* [WORK TO COMPLETE]
Every line from the one with "You are a GUI" through the end of the material below, both ends included, should be transcribed exactly, without pictures.

* [INPUT]
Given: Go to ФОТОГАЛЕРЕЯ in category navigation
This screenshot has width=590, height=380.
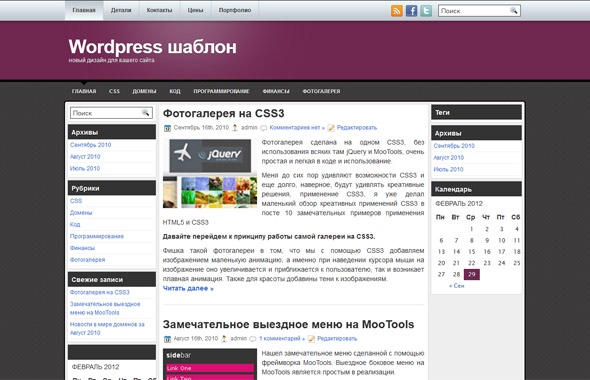Looking at the screenshot, I should pos(321,91).
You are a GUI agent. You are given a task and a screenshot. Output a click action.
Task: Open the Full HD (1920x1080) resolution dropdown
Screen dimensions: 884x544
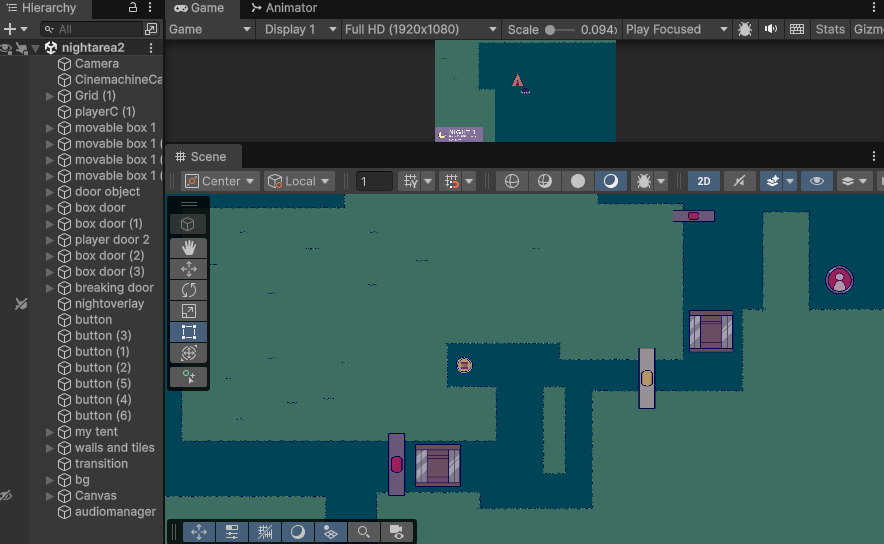[x=420, y=29]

* [ANSWER SECTION]
You are a GUI agent. You are given a task and a screenshot. Output a click action.
Task: Open the Full HD (1920x1080) resolution dropdown
Screen dimensions: 884x544
[x=420, y=29]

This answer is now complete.